EBMT-EHA CAR-T 2019 | CAR T-cell therapy to revolutionize multiple myeloma?

Mohamad Mohty

Mohamad Mohty, MD, PhD Saint-Antoine Hospital, Paris, France, discusses the use of CAR T-cell therapy for multiple myeloma and the recent advances in this area such as the introduction of 2nd generation proteasome inhibitors, IMiDs and monoclonal antibodies. Speaking at the 1st European CAR T-Cell Meeting, held in Paris, France, co-organized by the European Society for Blood & Marrow Transplantation (EBMT) and the European Hematology Association (EHA), Prof. Mohty goes on to explains how these advances have significantly improved the clinical outcomes for patients wtih multiple myeloma and that CAR T-cell therapy has shown to be extremely promising with much more research in the pipeline.

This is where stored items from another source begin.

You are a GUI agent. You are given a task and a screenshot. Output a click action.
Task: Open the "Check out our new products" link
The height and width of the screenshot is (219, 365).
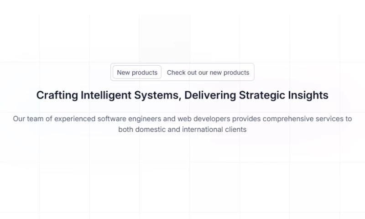pos(208,72)
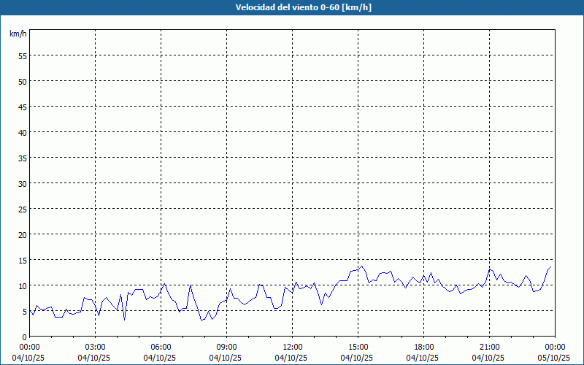
Task: Click the 12:00 time label on the x-axis
Action: (292, 347)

Transcript (edited for clarity):

Multiple myeloma is another very exciting indication for the use of CAR T-cells. Of course, we’ve seen a lot of advances in multiple myeloma over the last few years with the introduction of second generation proteasome inhibitors, second or third generation IMiDs the monoclonal antibodies, all of this is allowing to significantly increase the survival of multiple myeloma patient. More recently, CAR T-cells, especially CAR T-cells directed against BCMA, have made wonderful entry into the scene, I would say, with several trials ongoing in North America, in China, in Europe, showing that even multiple myeloma patients who failed more than five, six, or seven lines of therapy are able to respond to these anti-BCMA CAR T-cells. In one of the trials, the BB2121, you can achieve almost 12 months of PFS, and that can go up to 18 months in those who are able to achieve negative MRD.

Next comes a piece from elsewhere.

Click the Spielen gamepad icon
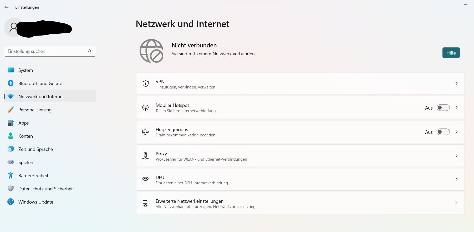Image resolution: width=474 pixels, height=232 pixels. [11, 162]
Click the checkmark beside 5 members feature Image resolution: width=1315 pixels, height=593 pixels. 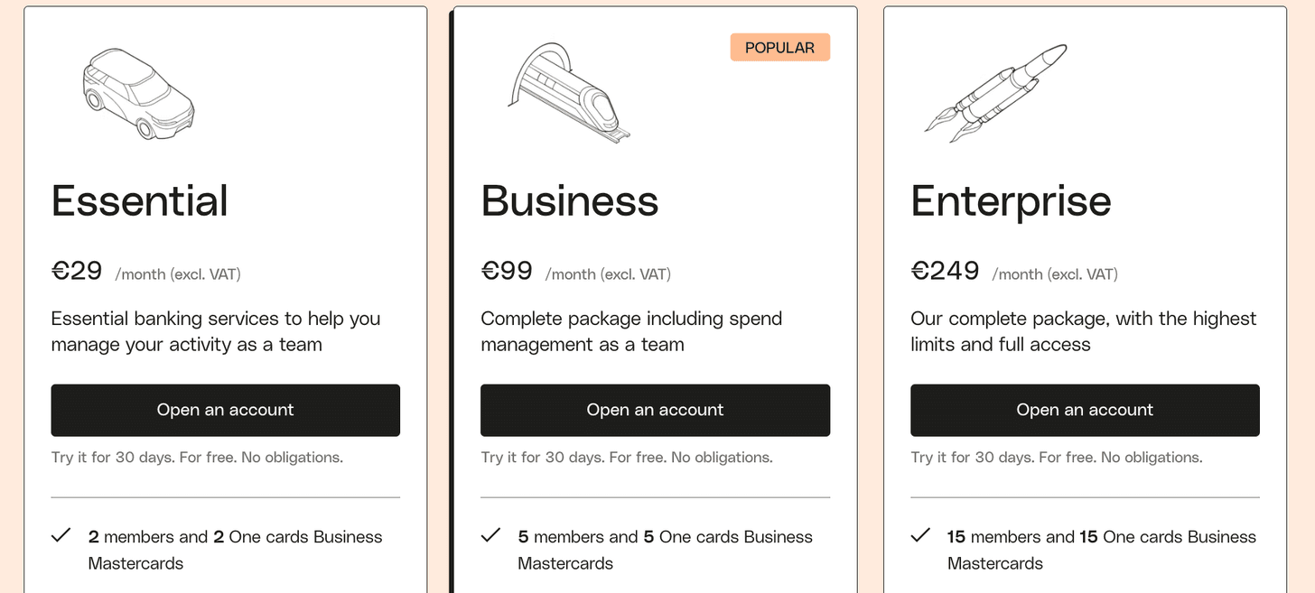[491, 535]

So it’s really a very promising area and bringing a lot of hope for the patient. Of course, the landscape will move also very quickly because we have seen recently, also, trials looking into the role of CAR T-cells as consolidation front line after autotransplant in high risk multiple myeloma patients. There are also several perspective to allow the persistence of these CAR T-cells over the long-term, combination with IMIDs, with checkpoint inhibitors, maybe using other agents that can allow you to up-regulate the antigen like BCMA. So it’s really a fascinating area of research and I believe that will represent another important new pillar for the treatment of multiple myeloma.